As students progress, their avatars level up and they earn badges for typing speed, accuracy, and more. Kids can see their own stats, helping them track their own progress and keep tabs on their problem keys. They can also view a class scoreboard to compare progress with other students. Meanwhile, teachers can create custom lessons and tests and assign them to their classes and (with a paid subscription) to individual students. Teachers can set up classes either manually or by syncing with Google Classroom, Clever, or ClassLink. The teacher dashboard has tons of customization options, both in terms of looking at student stats and tailoring what students can and can't see or do, as well as creating custom lessons and timed tests. Teachers can access detailed reports on several measures of student progress, and they can monitor realtime student activity with a paid subscription. Accessibility features include lessons available in both English and Spanish, video transcripts, and text-to-speech dictation support.

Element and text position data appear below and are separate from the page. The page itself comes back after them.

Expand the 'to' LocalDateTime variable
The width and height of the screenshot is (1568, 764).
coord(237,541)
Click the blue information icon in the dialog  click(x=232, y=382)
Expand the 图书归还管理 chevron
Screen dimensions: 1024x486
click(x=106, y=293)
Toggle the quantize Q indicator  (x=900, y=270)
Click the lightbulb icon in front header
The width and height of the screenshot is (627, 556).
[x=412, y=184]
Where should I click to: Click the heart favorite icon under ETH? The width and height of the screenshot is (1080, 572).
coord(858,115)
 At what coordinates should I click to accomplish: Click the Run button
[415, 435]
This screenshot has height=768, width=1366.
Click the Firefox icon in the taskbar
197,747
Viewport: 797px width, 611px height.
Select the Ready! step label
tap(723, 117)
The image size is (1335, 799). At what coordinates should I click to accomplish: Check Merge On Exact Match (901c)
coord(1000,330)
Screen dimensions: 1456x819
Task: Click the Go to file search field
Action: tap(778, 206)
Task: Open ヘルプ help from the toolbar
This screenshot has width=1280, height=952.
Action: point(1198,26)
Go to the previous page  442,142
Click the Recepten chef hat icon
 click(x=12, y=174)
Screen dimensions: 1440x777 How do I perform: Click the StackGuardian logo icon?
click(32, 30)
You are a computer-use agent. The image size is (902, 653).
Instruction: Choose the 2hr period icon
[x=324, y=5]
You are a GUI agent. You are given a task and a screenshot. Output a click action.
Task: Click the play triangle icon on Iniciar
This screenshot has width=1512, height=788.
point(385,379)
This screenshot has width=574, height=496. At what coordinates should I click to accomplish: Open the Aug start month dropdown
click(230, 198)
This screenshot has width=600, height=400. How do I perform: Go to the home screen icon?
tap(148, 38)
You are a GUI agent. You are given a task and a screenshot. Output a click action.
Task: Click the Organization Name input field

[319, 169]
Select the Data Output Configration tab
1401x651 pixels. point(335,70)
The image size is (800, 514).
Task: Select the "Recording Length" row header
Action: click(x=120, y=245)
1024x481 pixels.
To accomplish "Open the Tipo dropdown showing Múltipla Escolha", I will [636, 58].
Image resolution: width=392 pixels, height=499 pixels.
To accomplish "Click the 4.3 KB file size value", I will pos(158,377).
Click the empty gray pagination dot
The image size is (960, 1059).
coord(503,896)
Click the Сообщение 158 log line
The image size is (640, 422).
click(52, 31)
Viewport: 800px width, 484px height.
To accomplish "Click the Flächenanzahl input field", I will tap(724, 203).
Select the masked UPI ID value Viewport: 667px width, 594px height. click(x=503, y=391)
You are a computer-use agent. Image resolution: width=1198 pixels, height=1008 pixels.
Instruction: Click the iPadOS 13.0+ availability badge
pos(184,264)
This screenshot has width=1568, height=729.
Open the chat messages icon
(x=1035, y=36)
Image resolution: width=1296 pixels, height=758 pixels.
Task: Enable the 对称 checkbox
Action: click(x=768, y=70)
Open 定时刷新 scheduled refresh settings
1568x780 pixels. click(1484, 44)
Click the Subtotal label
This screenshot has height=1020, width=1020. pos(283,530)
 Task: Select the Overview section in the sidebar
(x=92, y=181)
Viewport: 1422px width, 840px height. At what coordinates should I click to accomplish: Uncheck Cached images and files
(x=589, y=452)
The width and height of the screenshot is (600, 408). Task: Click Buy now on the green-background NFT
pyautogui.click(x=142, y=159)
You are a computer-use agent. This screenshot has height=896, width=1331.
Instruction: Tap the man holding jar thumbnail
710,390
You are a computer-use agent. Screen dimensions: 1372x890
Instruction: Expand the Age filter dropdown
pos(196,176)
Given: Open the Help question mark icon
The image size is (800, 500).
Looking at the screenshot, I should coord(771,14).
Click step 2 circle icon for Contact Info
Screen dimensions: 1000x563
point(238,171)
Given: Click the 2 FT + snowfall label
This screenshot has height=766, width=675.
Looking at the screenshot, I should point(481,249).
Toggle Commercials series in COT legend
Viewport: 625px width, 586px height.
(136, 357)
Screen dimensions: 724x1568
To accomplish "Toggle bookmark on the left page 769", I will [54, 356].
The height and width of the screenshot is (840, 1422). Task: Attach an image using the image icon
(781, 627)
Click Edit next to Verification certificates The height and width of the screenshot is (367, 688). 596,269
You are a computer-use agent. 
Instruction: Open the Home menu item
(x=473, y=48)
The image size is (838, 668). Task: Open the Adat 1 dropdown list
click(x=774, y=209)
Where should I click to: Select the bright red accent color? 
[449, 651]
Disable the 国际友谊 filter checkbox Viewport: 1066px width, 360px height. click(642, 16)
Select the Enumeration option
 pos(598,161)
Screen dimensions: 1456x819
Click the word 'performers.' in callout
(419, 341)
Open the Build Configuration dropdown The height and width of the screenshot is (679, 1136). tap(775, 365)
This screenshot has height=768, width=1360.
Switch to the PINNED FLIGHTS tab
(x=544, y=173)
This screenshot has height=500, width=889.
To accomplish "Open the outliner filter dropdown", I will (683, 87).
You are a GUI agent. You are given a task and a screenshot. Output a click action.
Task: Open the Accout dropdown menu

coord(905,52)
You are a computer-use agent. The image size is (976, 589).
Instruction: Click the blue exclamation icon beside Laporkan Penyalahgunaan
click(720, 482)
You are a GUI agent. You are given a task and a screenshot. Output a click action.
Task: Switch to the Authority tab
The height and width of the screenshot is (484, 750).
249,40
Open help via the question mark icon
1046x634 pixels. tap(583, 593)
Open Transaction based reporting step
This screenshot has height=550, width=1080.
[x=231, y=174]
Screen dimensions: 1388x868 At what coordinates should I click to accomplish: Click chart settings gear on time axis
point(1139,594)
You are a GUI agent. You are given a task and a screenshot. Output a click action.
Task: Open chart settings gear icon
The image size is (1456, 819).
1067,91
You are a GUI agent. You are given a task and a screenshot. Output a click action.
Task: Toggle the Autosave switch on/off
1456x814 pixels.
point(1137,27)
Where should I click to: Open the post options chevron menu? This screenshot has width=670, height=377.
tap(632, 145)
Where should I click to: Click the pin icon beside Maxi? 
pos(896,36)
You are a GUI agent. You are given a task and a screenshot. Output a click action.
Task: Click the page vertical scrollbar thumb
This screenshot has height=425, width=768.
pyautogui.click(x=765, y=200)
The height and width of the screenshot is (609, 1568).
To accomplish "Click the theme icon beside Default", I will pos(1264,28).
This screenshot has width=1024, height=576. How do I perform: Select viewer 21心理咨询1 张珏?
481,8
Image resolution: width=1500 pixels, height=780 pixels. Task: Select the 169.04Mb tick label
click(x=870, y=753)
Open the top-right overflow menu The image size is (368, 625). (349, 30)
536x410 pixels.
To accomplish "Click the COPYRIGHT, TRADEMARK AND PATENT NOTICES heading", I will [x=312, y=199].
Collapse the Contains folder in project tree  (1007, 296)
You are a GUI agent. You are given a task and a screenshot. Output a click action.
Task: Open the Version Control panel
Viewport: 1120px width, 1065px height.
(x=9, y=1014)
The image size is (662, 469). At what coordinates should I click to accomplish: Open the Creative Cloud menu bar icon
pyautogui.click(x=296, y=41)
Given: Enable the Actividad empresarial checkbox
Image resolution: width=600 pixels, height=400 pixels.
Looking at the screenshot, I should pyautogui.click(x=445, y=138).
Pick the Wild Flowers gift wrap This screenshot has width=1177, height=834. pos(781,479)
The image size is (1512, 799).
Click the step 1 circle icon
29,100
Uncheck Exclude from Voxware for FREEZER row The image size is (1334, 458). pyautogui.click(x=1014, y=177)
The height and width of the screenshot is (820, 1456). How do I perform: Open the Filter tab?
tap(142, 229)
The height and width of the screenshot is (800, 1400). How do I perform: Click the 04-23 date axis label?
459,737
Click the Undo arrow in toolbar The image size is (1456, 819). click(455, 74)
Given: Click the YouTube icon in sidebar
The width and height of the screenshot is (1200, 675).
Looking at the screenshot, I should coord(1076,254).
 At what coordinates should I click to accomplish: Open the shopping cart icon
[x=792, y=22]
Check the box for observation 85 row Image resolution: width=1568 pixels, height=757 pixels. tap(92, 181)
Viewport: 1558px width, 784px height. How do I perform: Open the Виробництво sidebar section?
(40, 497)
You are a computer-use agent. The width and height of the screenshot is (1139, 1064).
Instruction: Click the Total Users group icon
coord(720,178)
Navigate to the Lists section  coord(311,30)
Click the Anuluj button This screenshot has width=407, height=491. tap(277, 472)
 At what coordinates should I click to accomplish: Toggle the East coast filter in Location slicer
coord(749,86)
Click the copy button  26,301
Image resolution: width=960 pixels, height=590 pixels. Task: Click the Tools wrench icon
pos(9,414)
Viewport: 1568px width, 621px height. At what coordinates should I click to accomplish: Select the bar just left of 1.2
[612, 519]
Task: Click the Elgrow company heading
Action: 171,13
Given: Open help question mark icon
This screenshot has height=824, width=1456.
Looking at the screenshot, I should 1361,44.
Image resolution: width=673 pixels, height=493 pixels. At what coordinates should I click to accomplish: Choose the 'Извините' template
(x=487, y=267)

Free teacher and students accounts feature extensive banner ads on every page; the paid subscription removes those ads and offers additional features.
Typing.com's flexible, detailed lessons are a good fit for K-12 students, providing instruction for beginners through those needing more targeted, challenging practice. It's great that this is more than an adventure in rote typing practice: Practice lessons include typing the most-used English words and a personalized practice section based on students' most troublesome letters. There's also an impressive amount of encouragement along the way, from friendly language introducing each lesson to the badges and experience points (XP) that students earn as they progress through lessons, games, and tests. It's also great that students have easy access to their own data, helping them review and understand their progress.
In general, the only real disappointment with this tool is the difference between the free version and the paid subscription. The rotating banner ads are really distracting, and it's too bad that some of the very best features for differentiating instruction and tracking student progress are only available by subscription. Even with limited features, free access to Typing.com would be a powerful classroom tool, but it's a much better tool with the premium features.